Hyperparameter Tuning¶

Unlike model parameters (such as weights or coefficients), which are automatically learned during training, hyperparameters are not learned by the model itself. Instead, they define aspects like model complexity, learning behavior, and regularization, influencing how well the model fits the training data and generalizes to new data.

Some Common Hyperparameters¶

Hyperparameter	What it Controls	Simple Explanation	Real-Life Example	Impact if Too Low	Impact if Too High	Typical Values	Common Algorithms
learning_rate	Size of each learning update	How big a step the model takes when adjusting predictions	Adjusting your aim when learning to throw darts	Learning is very slow	Training becomes unstable and overshoots optimal solution	0.01 – 0.1	XGBoost, LightGBM, Gradient Boosting, Neural Networks
max_depth	Maximum depth of decision trees	How complex the decision rules can become	Loan approval rules adding more conditions	Model too simple → underfitting	Model memorizes training data → overfitting	3 – 10	XGBoost, LightGBM, Random Forest, Decision Trees
n_estimators	Number of trees/iterations	Number of models combined to make the final prediction	A committee where many members vote	Model may not learn enough patterns	Training slower and higher overfitting risk	100 – 1000	XGBoost, LightGBM, Random Forest, Gradient Boosting
subsample	Fraction of training data used per tree	Each tree trains on a random subset of data	Political polling using a sample instead of the full population	Model may miss useful patterns	Less randomness → higher overfitting	0.6 – 0.9	XGBoost, LightGBM, Gradient Boosting
regularization	Penalty for model complexity	Discourages overly complex models	Speed limits preventing reckless driving	Model can overfit	Model becomes too simple and underfits	0.01 – 10 (varies)	XGBoost, LightGBM, Logistic Regression, Neural Networks
class_weight	Importance assigned to each class	Makes the model pay more attention to minority classes	Fraud detection where fraud is rare	Model ignores minority class	Too many false positives	`balanced` or custom (e.g., `{0:1, 1:10}`)	Logistic Regression, Random Forest, SVM, Decision Trees
n_clusters	Number of clusters to form	Defines how many groups the algorithm should find	Customer segmentation into groups	Groups become too broad	Groups become fragmented and noisy	2 – 20 (problem dependent)	K-Means, Gaussian Mixture Models, Spectral Clustering

Approaches¶

automatic-model-tuning-how-it-works

Grid search¶

Chooses a combination of values from the range of categorical values specified when you create the tuning job. Only categorical parameters are supported when using grid search. The number of training jobs is automatically calculated by to be the total number of distinct categorical combinations possible.

Random search¶

Chooses a random combination of hyperparameter values in the specified range for each training job. The choice of hyperparameters does not depend on the results of previous runs, so you can run multiple training jobs in parallel.

Bayesian optimization¶

Bayesian optimization is a method for choosing good hyperparameters by learning from previous training runs. You start by trying a few different hyperparameter values and training the model. After each run, you record how well the model performed using a chosen metric.

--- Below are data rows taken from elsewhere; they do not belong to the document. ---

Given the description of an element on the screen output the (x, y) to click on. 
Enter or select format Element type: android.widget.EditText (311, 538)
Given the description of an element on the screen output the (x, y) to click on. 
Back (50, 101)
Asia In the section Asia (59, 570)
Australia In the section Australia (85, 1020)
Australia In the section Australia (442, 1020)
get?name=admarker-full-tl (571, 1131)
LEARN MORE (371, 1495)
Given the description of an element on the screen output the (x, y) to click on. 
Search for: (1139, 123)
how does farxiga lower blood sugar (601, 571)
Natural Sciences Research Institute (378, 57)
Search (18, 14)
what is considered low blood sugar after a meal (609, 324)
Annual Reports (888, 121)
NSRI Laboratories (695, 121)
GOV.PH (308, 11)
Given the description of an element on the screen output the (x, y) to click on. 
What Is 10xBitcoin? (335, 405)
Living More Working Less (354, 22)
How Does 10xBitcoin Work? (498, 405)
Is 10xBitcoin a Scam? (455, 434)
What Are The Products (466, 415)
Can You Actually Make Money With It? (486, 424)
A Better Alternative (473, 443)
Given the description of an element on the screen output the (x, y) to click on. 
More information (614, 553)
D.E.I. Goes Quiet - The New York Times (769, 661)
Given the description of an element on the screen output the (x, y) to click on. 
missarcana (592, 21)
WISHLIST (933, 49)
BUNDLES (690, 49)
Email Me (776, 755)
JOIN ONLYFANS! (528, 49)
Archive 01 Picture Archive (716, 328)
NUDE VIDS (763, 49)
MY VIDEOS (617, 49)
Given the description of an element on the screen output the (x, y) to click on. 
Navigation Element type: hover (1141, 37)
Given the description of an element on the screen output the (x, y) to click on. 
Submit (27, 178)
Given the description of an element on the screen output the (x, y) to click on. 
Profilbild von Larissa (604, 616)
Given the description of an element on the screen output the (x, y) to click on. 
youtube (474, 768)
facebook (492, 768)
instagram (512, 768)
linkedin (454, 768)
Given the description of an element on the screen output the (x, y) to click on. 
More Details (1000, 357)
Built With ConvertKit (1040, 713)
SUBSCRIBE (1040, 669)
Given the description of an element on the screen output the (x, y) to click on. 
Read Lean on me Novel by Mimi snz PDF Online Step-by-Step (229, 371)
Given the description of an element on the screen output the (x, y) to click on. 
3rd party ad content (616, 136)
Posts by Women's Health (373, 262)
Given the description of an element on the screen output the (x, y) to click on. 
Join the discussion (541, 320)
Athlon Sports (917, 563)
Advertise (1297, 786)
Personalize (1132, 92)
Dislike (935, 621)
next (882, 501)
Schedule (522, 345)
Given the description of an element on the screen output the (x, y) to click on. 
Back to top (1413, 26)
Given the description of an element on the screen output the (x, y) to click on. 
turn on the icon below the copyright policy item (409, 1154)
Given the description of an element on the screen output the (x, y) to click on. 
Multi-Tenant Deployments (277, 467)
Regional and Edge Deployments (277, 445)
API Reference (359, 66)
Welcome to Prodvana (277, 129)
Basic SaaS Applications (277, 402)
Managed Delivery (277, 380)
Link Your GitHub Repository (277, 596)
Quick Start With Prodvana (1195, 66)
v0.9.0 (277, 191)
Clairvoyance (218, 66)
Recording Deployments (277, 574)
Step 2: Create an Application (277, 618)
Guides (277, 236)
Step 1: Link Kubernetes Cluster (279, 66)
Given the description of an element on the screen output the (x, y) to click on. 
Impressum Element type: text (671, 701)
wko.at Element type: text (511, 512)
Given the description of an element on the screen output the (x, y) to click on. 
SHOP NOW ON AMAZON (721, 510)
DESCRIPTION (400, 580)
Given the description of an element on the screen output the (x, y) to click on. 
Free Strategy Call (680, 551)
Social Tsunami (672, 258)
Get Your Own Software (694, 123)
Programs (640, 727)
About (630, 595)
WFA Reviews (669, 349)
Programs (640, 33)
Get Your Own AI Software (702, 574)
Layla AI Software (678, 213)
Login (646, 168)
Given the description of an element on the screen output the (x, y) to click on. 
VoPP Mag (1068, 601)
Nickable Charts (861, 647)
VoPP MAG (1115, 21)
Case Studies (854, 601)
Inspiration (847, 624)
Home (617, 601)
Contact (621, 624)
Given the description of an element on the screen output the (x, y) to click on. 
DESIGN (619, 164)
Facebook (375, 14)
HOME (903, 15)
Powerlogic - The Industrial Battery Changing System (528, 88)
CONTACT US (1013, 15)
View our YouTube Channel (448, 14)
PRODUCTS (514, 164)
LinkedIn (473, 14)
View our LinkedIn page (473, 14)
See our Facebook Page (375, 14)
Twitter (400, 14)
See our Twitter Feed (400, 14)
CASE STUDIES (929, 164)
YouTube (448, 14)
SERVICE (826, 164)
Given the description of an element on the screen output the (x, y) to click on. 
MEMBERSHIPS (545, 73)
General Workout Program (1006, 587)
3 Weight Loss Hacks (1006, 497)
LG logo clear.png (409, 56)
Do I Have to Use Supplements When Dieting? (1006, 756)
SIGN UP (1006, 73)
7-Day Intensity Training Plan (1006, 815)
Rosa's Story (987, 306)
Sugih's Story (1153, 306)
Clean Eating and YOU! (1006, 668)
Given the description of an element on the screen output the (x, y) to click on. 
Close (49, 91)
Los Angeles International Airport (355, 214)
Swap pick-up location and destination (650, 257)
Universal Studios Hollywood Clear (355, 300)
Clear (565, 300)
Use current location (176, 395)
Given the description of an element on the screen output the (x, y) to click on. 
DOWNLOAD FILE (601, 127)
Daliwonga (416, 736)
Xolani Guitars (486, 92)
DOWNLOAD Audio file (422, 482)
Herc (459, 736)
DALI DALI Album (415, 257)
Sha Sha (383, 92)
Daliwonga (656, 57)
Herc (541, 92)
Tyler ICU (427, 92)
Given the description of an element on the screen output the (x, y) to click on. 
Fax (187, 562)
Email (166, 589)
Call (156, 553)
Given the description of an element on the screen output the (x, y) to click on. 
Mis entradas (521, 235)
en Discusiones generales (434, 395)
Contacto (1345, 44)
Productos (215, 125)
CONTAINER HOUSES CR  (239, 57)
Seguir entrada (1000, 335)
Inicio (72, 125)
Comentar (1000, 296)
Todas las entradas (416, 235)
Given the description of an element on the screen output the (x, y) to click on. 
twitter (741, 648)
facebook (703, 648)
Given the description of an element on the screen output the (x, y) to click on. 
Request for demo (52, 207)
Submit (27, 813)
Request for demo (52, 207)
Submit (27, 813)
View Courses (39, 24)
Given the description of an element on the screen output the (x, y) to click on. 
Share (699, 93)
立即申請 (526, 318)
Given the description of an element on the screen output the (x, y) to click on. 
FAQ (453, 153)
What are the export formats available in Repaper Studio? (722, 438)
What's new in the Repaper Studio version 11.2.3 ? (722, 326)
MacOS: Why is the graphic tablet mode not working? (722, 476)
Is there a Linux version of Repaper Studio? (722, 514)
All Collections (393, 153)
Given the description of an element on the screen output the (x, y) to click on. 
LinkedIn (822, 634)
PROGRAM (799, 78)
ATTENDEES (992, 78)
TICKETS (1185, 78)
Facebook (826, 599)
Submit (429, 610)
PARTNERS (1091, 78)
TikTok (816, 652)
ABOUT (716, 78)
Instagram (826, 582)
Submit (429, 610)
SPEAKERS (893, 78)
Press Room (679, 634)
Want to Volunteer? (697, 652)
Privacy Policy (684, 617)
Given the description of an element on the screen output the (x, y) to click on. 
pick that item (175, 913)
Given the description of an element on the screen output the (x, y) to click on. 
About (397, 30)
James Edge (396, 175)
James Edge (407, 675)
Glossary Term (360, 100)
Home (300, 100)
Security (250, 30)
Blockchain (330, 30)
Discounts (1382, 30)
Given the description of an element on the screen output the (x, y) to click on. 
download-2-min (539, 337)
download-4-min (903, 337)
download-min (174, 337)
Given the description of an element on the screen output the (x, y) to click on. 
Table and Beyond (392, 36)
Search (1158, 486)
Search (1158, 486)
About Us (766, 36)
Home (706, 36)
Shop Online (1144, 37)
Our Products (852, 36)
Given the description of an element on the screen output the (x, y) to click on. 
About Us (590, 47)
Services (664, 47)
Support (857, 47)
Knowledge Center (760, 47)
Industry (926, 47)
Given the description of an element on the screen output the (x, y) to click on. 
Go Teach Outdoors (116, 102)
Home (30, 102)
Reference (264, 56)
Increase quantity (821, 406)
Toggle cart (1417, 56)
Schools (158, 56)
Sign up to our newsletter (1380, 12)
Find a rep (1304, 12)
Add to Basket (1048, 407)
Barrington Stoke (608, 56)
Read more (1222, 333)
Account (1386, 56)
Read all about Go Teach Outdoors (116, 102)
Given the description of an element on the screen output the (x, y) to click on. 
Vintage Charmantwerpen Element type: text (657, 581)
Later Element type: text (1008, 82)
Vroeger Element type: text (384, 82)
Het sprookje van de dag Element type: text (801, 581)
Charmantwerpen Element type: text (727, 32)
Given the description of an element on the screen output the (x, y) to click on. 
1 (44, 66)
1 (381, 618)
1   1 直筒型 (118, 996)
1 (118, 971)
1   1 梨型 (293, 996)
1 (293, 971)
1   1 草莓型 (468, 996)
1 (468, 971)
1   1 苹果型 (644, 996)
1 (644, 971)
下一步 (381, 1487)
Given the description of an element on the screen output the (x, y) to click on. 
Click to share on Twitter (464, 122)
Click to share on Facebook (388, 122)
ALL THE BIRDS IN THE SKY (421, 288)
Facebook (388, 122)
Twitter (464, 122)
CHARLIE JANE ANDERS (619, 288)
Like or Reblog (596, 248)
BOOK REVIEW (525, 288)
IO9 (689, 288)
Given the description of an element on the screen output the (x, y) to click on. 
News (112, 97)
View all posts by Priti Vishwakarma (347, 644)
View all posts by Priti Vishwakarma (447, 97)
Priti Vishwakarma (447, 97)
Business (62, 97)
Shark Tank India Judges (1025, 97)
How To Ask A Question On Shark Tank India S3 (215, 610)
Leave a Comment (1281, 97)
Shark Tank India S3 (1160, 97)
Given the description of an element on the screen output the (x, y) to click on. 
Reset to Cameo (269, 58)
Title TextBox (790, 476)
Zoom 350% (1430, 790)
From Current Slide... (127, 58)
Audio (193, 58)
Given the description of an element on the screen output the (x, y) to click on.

Using these past results, Bayesian optimization builds an internal model that estimates which hyperparameter values are likely to work well. It then selects the next set of hyperparameters to test based on what it has learned so far. This cycle repeats until you reach a limit, such as a maximum number of training runs or a time limit.

Hyperband¶

Hyperband is a hyperparameter tuning method that speeds up training by stopping bad runs early. It starts many training jobs with different hyperparameter values and gives each one a small amount of resources, such as a few training epochs.

As results come in, Hyperband compares their intermediate performance and allocates more resources to the best-performing configurations, while automatically stopping those that perform poorly. It works best for iterative models that report metrics during training (like neural networks) and often finds good hyperparameters faster than random search and some Bayesian optimization approaches.